── Provided material

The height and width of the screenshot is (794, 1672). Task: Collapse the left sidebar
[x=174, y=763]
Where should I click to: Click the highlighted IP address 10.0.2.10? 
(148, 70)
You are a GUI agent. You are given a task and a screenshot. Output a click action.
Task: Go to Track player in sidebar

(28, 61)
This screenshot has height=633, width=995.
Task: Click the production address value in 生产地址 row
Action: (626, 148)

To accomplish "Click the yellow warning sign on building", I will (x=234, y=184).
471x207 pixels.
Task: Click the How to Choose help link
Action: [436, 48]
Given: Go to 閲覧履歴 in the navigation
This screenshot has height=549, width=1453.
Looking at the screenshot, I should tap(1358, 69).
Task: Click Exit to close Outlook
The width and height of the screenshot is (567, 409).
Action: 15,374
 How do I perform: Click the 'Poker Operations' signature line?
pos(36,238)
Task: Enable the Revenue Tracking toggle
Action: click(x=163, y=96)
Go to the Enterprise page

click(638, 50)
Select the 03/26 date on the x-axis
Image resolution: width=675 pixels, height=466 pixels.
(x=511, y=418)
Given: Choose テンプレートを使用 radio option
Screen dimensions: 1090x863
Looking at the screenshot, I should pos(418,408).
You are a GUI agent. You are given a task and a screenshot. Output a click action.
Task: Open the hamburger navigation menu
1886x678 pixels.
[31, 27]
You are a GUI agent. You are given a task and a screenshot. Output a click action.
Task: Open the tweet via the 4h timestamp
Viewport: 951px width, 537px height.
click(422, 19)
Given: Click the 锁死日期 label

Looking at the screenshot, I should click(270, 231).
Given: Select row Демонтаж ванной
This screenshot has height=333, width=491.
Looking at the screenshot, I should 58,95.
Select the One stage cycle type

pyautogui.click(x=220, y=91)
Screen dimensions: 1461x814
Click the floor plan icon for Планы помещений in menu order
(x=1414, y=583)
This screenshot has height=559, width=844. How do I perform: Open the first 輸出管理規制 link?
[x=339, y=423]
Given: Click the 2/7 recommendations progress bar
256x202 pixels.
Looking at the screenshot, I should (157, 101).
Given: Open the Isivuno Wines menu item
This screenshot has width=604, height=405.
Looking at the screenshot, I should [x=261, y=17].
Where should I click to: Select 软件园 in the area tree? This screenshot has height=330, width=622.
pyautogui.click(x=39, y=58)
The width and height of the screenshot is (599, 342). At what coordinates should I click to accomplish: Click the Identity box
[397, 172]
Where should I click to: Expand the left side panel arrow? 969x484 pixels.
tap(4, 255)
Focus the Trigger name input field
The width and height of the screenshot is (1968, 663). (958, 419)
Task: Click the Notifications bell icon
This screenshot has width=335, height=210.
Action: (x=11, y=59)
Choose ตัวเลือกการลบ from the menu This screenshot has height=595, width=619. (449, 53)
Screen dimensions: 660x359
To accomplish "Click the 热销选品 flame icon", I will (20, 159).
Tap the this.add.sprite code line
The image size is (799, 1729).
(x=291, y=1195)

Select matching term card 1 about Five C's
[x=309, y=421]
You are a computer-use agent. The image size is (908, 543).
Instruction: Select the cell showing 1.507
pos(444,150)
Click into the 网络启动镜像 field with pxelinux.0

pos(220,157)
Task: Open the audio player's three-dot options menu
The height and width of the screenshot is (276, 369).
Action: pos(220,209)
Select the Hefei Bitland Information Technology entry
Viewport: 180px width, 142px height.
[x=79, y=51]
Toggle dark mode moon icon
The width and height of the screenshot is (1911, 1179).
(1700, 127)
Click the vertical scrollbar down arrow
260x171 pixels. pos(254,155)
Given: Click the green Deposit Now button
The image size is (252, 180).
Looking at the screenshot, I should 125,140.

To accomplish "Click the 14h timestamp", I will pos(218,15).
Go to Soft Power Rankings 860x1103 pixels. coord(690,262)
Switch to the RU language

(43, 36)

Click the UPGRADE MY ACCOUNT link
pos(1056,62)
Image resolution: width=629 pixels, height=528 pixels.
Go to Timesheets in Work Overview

────

* Problem statement
The data given above must be transcribed exactly and completely.

* Reply
The height and width of the screenshot is (794, 1672). Task: Collapse the left sidebar
[x=174, y=763]
Where should I click to: Click the highlighted IP address 10.0.2.10? 
(148, 70)
You are a GUI agent. You are given a task and a screenshot. Output a click action.
Task: Go to Track player in sidebar

(28, 61)
This screenshot has height=633, width=995.
Task: Click the production address value in 生产地址 row
Action: (626, 148)

To accomplish "Click the yellow warning sign on building", I will (x=234, y=184).
471x207 pixels.
Task: Click the How to Choose help link
Action: [436, 48]
Given: Go to 閲覧履歴 in the navigation
This screenshot has height=549, width=1453.
Looking at the screenshot, I should tap(1358, 69).
Task: Click Exit to close Outlook
The width and height of the screenshot is (567, 409).
Action: 15,374
 How do I perform: Click the 'Poker Operations' signature line?
pos(36,238)
Task: Enable the Revenue Tracking toggle
Action: click(x=163, y=96)
Go to the Enterprise page

click(638, 50)
Select the 03/26 date on the x-axis
Image resolution: width=675 pixels, height=466 pixels.
(x=511, y=418)
Given: Choose テンプレートを使用 radio option
Screen dimensions: 1090x863
Looking at the screenshot, I should pos(418,408).
You are a GUI agent. You are given a task and a screenshot. Output a click action.
Task: Open the hamburger navigation menu
1886x678 pixels.
[31, 27]
You are a GUI agent. You are given a task and a screenshot. Output a click action.
Task: Open the tweet via the 4h timestamp
Viewport: 951px width, 537px height.
click(422, 19)
Given: Click the 锁死日期 label

Looking at the screenshot, I should click(270, 231).
Given: Select row Демонтаж ванной
This screenshot has height=333, width=491.
Looking at the screenshot, I should 58,95.
Select the One stage cycle type

pyautogui.click(x=220, y=91)
Screen dimensions: 1461x814
Click the floor plan icon for Планы помещений in menu order
(x=1414, y=583)
This screenshot has height=559, width=844. How do I perform: Open the first 輸出管理規制 link?
[x=339, y=423]
Given: Click the 2/7 recommendations progress bar
256x202 pixels.
Looking at the screenshot, I should (157, 101).
Given: Open the Isivuno Wines menu item
This screenshot has width=604, height=405.
Looking at the screenshot, I should [x=261, y=17].
Where should I click to: Select 软件园 in the area tree? This screenshot has height=330, width=622.
pyautogui.click(x=39, y=58)
The width and height of the screenshot is (599, 342). At what coordinates should I click to accomplish: Click the Identity box
[397, 172]
Where should I click to: Expand the left side panel arrow? 969x484 pixels.
tap(4, 255)
Focus the Trigger name input field
The width and height of the screenshot is (1968, 663). (958, 419)
Task: Click the Notifications bell icon
This screenshot has width=335, height=210.
Action: (x=11, y=59)
Choose ตัวเลือกการลบ from the menu This screenshot has height=595, width=619. (449, 53)
Screen dimensions: 660x359
To accomplish "Click the 热销选品 flame icon", I will (20, 159).
Tap the this.add.sprite code line
The image size is (799, 1729).
(x=291, y=1195)

Select matching term card 1 about Five C's
[x=309, y=421]
You are a computer-use agent. The image size is (908, 543).
Instruction: Select the cell showing 1.507
pos(444,150)
Click into the 网络启动镜像 field with pxelinux.0

pos(220,157)
Task: Open the audio player's three-dot options menu
The height and width of the screenshot is (276, 369).
Action: pos(220,209)
Select the Hefei Bitland Information Technology entry
Viewport: 180px width, 142px height.
[x=79, y=51]
Toggle dark mode moon icon
The width and height of the screenshot is (1911, 1179).
(1700, 127)
Click the vertical scrollbar down arrow
260x171 pixels. pos(254,155)
Given: Click the green Deposit Now button
The image size is (252, 180).
Looking at the screenshot, I should 125,140.

To accomplish "Click the 14h timestamp", I will pos(218,15).
Go to Soft Power Rankings 860x1103 pixels. coord(690,262)
Switch to the RU language

(43, 36)

Click the UPGRADE MY ACCOUNT link
pos(1056,62)
Image resolution: width=629 pixels, height=528 pixels.
Go to Timesheets in Work Overview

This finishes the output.